What you are asked to do - Repeat exactly each line of the material, starting from the line that contains "Where should I click to: Open the" and finishing with the final line.

Material provided -

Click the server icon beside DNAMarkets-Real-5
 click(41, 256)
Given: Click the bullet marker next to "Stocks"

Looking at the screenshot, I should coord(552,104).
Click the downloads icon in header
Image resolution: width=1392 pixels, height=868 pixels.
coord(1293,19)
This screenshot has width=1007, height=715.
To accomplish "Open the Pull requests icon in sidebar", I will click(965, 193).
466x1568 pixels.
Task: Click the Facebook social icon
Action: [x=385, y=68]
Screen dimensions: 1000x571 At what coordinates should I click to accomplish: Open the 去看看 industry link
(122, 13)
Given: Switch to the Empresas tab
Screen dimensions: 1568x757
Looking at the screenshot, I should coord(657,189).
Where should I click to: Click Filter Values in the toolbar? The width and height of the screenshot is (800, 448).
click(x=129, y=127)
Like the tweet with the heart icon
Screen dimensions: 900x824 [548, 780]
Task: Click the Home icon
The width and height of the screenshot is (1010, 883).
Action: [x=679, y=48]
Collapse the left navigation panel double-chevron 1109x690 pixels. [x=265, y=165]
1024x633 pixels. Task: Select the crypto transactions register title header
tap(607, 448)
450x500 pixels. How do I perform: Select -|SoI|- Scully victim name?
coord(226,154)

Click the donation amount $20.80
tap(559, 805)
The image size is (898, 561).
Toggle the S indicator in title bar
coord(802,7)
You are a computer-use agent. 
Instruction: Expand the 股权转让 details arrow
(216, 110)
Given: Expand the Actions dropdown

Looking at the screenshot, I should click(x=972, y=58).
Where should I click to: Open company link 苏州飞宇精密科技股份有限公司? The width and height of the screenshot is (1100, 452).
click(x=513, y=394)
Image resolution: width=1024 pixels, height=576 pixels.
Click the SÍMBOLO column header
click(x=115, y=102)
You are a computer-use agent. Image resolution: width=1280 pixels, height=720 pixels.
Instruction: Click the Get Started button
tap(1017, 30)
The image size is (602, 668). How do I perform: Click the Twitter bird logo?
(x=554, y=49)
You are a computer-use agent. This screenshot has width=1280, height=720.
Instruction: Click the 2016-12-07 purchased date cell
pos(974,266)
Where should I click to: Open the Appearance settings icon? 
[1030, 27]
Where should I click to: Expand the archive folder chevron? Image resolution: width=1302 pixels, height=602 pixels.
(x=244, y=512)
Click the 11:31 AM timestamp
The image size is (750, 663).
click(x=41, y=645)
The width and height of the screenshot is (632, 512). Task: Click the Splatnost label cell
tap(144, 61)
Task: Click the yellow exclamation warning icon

Response for this exercise -
Where should I click to: Open the Appearance settings icon? 
[1030, 27]
Where should I click to: Expand the archive folder chevron? Image resolution: width=1302 pixels, height=602 pixels.
(x=244, y=512)
Click the 11:31 AM timestamp
The image size is (750, 663).
click(x=41, y=645)
The width and height of the screenshot is (632, 512). Task: Click the Splatnost label cell
tap(144, 61)
Task: Click the yellow exclamation warning icon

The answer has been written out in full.